Meet the Eight ‘New Gateway’ Cities for Investment

Atlanta, Austin, Charlotte, Dallas, Denver, Miami, Nashville and Raleigh are all positioned for further growth.

Much has been written about the mass exodus from dense coastal urban cities as the pandemic wears on, with markets in the Sunbelt and Mountain West reaping the benefits of that population growth. And in the future, experts at JLL expect the line between gateway and growth markets to continue to blur. 

“Gateway cities have and always will be attractive from both a resident and investor standpoint,” JLL notes in its latest investor alert. “However, the pandemic has accelerated migration trends to a handful of rising star cities and as a result, investors are following suit…Gateway markets such as New York City and San Francisco will always attract and retain both residents and companies, however the ‘new gateway’ cities will be more in favor from both classes on a go-forward basis.”   

JLL makes the case that growth markets such as Atlanta, Austin, Charlotte, Dallas, Denver, Miami, Nashville and Raleigh have already experienced population growth of between 10 and 30% over the past decadeand the pandemic has only accelerated that trend. Rent across those eight cities has also grown 37.6% on average over the last five years, versus a 17.8% national average, and they’ve shown an average 6% net absorption, compared to the US average rate of 2.1%. 
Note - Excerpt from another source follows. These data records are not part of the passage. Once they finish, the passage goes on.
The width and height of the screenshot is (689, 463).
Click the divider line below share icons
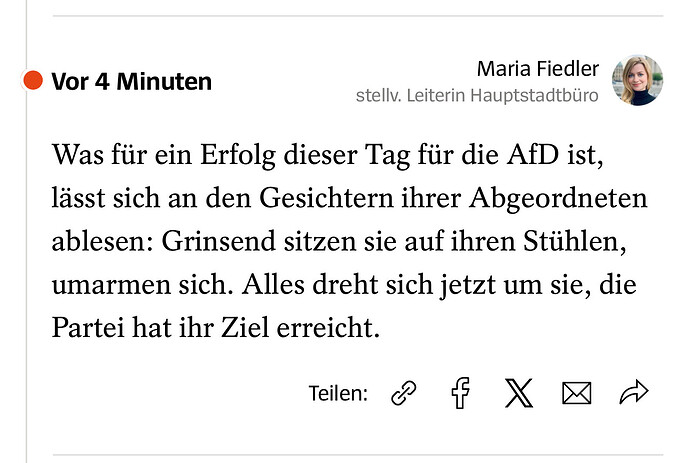click(x=358, y=455)
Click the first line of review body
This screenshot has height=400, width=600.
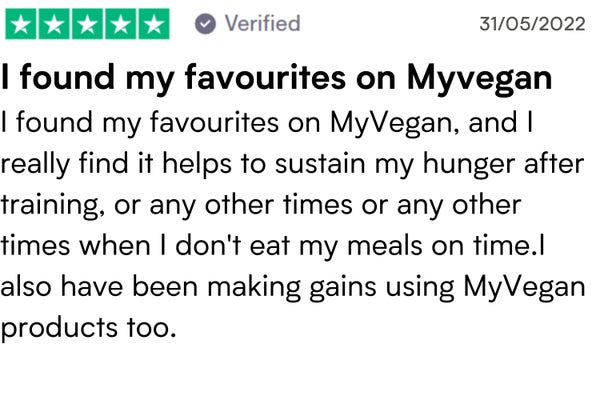tap(267, 124)
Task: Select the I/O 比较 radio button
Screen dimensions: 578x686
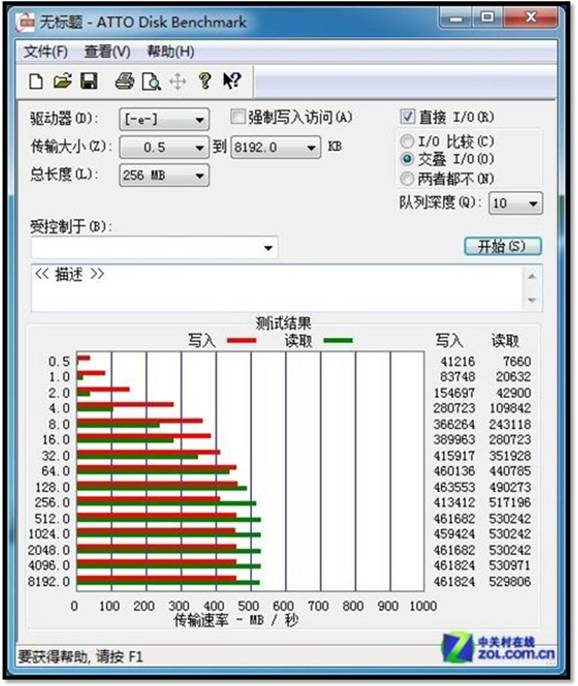Action: [x=407, y=141]
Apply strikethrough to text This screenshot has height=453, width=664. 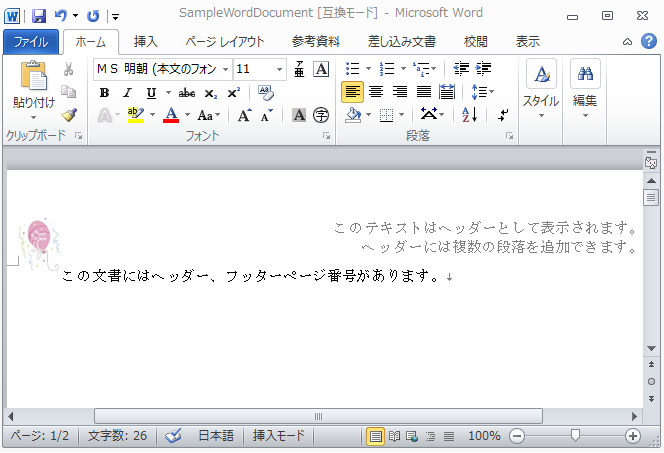click(186, 93)
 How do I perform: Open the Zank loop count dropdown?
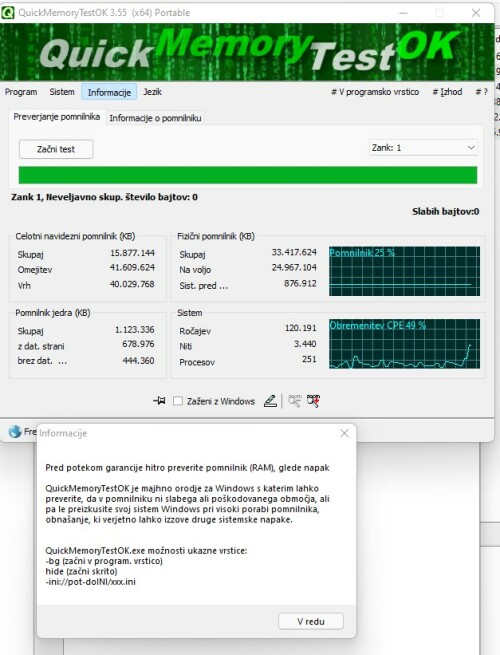424,148
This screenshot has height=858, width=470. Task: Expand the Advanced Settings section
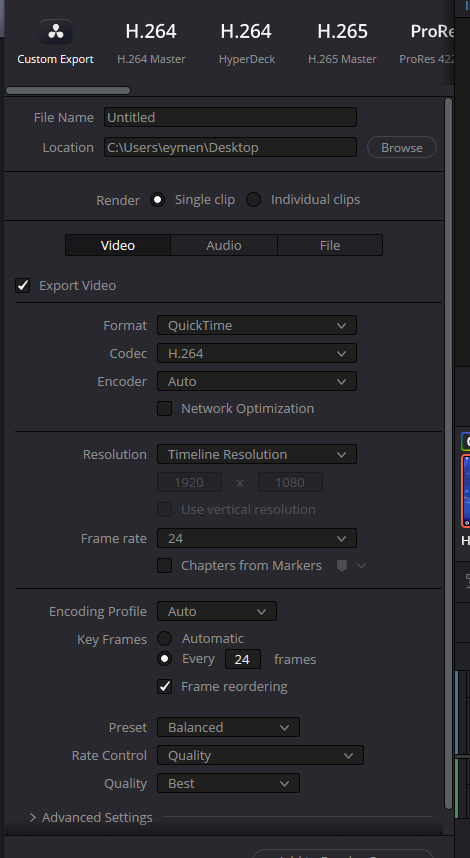[x=91, y=817]
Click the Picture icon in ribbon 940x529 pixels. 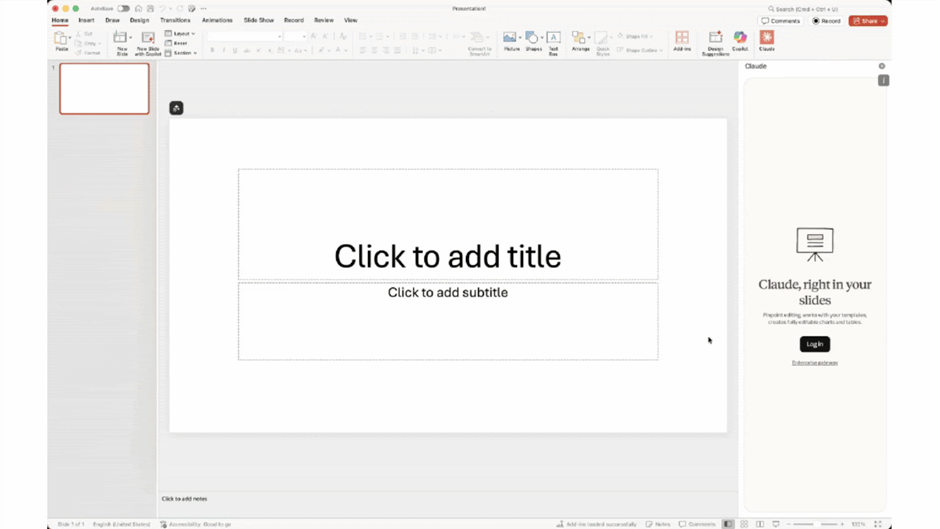(x=511, y=39)
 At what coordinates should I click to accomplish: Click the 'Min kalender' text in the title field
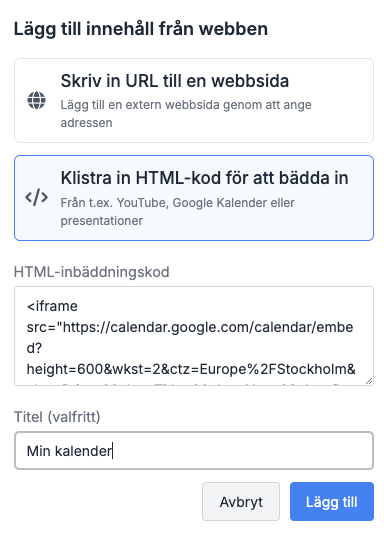click(69, 451)
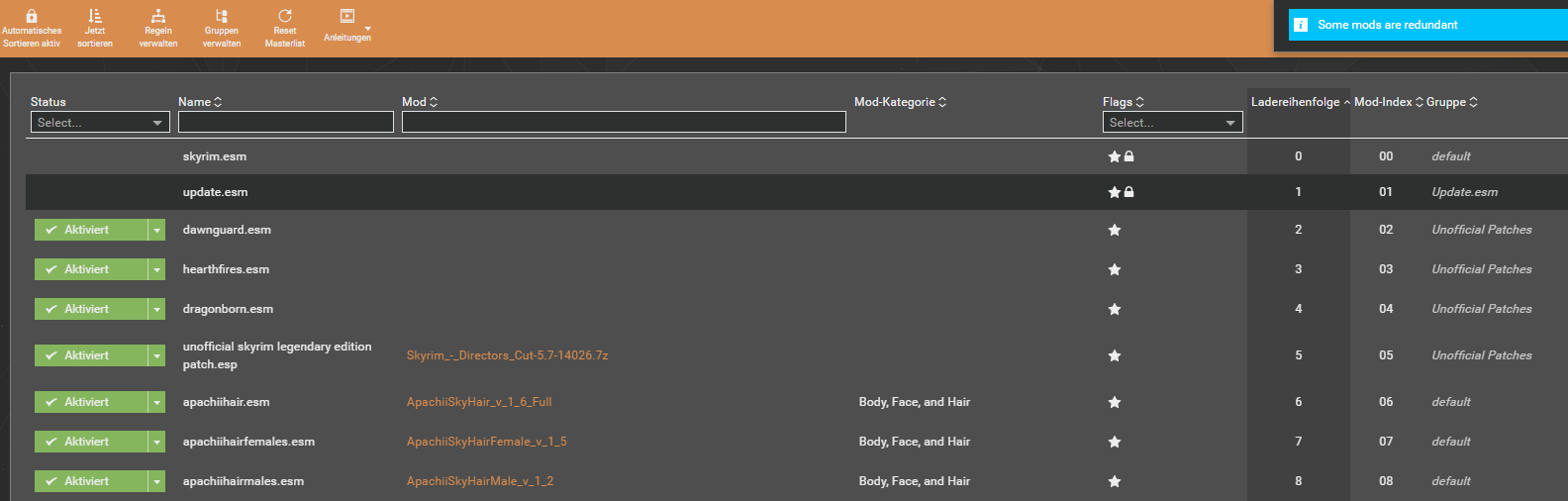Open the Status filter 'Select...' dropdown
The width and height of the screenshot is (1568, 501).
tap(100, 123)
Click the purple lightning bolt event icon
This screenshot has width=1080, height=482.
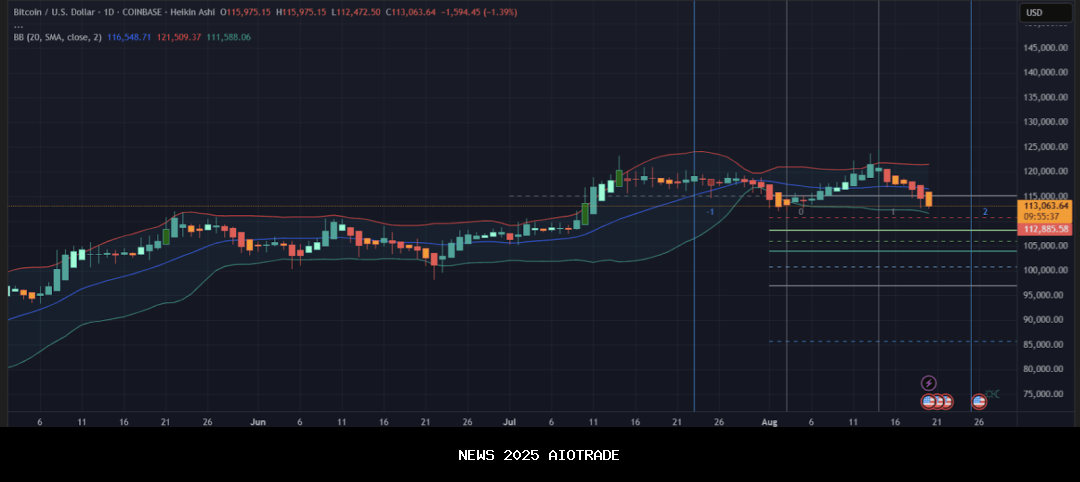928,383
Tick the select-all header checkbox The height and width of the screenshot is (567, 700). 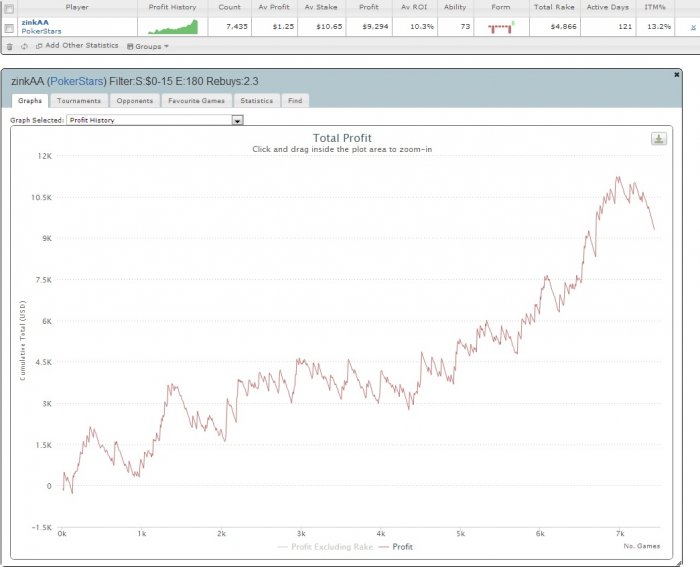click(9, 8)
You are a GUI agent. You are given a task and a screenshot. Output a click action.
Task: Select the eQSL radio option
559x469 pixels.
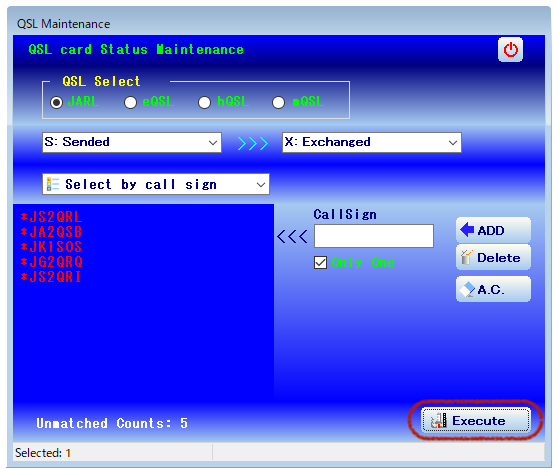(x=130, y=103)
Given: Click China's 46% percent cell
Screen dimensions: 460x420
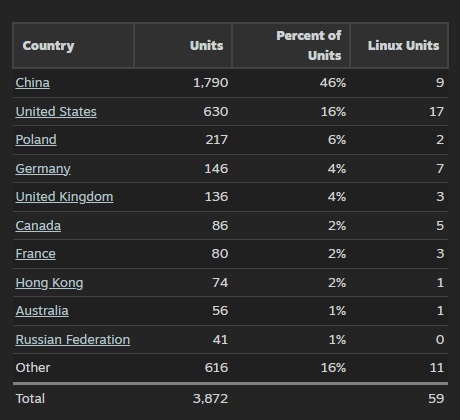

Job recovery has rebounded nearly twice as fast in these markets, and JLL notes that industry clusters are developing in the tech, life sciences, media, professional services and finance/insurance sectors in those cities.

“Companies are partially drawn to these growth markets for savings, given these markets boast an average cost of doing business index score of 94 compared to 127 in gateway markets, which is driven largely by corporate taxes being 65% lower on average,” Lauro Ferroni, senior director of JLL Research stated. “In addition, many of these cities are home to large universities that continuously supply a source of skilled talent.”

Investors are taking note: in Charlotte, for example, domestic institutional investment has increased by almost 300% since 2016, and foreign investment in the city has increased by 200%. Foreign investors have also increased investment volume by 100-200% in Atlanta, Austin, Dallas, Charlotte, Miami and Raleigh over the last four years.